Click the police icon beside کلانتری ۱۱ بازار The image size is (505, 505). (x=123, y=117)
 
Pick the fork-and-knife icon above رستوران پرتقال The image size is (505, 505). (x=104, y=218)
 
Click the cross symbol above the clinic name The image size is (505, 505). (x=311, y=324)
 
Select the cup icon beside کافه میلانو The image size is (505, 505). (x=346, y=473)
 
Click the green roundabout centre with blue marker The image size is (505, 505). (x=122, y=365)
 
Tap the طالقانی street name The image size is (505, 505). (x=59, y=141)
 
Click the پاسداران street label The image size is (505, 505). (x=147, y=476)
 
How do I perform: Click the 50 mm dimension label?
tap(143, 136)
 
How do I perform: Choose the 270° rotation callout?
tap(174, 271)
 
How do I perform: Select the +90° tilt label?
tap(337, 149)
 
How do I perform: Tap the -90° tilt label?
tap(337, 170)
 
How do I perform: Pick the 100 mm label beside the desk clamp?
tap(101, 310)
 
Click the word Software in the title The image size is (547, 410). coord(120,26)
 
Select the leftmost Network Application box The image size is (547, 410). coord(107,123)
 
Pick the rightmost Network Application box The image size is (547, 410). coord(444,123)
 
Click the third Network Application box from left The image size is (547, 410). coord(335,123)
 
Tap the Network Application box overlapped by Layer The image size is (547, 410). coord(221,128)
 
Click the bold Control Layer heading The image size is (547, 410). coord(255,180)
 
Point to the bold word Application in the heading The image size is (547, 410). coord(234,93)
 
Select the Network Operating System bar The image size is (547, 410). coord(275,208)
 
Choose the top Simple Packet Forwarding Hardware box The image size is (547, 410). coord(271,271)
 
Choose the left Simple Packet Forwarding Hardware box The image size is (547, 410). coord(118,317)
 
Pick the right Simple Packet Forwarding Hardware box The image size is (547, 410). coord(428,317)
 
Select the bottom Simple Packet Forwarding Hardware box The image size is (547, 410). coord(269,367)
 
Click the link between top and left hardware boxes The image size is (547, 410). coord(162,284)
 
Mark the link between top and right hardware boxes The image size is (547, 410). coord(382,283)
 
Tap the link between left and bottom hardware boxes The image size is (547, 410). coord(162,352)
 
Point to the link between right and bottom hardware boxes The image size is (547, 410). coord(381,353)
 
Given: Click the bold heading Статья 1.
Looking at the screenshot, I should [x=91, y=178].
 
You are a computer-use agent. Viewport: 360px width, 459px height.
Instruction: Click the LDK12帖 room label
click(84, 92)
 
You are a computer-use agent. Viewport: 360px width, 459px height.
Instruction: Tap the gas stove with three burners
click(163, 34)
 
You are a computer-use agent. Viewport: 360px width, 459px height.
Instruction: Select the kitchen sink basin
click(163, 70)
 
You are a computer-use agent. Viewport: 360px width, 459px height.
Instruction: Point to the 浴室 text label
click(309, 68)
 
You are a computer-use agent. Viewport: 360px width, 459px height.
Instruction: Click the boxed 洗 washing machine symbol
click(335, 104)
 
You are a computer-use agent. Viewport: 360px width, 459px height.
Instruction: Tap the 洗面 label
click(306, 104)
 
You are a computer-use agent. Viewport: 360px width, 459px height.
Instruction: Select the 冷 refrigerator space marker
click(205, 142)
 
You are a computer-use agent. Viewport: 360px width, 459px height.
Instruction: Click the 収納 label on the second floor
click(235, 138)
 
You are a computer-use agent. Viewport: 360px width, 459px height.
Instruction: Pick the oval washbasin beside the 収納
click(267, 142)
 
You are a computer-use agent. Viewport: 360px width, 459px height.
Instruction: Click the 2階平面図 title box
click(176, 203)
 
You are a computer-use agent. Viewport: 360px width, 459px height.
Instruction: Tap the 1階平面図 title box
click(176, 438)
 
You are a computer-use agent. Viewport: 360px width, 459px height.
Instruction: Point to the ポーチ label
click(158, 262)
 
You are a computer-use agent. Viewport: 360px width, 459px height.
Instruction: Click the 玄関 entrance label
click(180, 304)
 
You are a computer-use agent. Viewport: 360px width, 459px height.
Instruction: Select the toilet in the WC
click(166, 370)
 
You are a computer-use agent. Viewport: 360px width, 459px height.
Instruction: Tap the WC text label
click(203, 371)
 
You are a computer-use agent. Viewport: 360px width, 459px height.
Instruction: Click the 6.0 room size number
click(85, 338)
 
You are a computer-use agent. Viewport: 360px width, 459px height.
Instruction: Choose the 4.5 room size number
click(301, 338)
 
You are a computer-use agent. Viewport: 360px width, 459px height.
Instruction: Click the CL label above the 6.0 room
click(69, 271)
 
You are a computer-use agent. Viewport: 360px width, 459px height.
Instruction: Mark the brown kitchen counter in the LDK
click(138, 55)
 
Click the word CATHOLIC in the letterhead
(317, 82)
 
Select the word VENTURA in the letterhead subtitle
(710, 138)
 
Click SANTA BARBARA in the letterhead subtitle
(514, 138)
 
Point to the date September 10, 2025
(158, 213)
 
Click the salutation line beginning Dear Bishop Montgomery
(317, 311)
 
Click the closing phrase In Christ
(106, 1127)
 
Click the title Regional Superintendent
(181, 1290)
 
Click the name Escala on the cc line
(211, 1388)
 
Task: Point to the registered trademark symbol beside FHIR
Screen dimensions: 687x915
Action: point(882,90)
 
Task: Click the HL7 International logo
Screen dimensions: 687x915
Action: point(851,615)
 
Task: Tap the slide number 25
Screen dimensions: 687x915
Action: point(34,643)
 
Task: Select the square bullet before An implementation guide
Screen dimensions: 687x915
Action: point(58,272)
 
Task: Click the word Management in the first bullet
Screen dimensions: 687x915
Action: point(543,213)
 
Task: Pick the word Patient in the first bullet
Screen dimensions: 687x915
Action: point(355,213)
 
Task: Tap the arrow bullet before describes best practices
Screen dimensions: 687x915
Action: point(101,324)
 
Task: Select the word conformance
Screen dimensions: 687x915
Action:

* _YOUR OBJECTIVE_
Please retype every row from the line containing "Tap the طالقانی" down to the line containing "Point to the link", both ends included, with each line kept the same.

* _THE RESULT_
Tap the طالقانی street name The image size is (505, 505). (x=59, y=141)
 
Click the پاسداران street label The image size is (505, 505). (x=147, y=476)
 
How do I perform: Click the 50 mm dimension label?
tap(143, 136)
 
How do I perform: Choose the 270° rotation callout?
tap(174, 271)
 
How do I perform: Select the +90° tilt label?
tap(337, 149)
 
How do I perform: Tap the -90° tilt label?
tap(337, 170)
 
How do I perform: Pick the 100 mm label beside the desk clamp?
tap(101, 310)
 
Click the word Software in the title The image size is (547, 410). coord(120,26)
 
Select the leftmost Network Application box The image size is (547, 410). coord(107,123)
 
Pick the rightmost Network Application box The image size is (547, 410). coord(444,123)
 
Click the third Network Application box from left The image size is (547, 410). coord(335,123)
 
Tap the Network Application box overlapped by Layer The image size is (547, 410). coord(221,128)
 
Click the bold Control Layer heading The image size is (547, 410). coord(255,180)
 
Point to the bold word Application in the heading The image size is (547, 410). coord(234,93)
 
Select the Network Operating System bar The image size is (547, 410). coord(275,208)
 
Choose the top Simple Packet Forwarding Hardware box The image size is (547, 410). coord(271,271)
 
Choose the left Simple Packet Forwarding Hardware box The image size is (547, 410). coord(118,317)
 
Pick the right Simple Packet Forwarding Hardware box The image size is (547, 410). coord(428,317)
 
Select the bottom Simple Packet Forwarding Hardware box The image size is (547, 410). coord(269,367)
 
Click the link between top and left hardware boxes The image size is (547, 410). coord(162,284)
 
Mark the link between top and right hardware boxes The image size is (547, 410). coord(382,283)
 
Tap the link between left and bottom hardware boxes The image size is (547, 410). coord(162,352)
 
Point to the link between right and bottom hardware boxes The image size is (547, 410). coord(381,353)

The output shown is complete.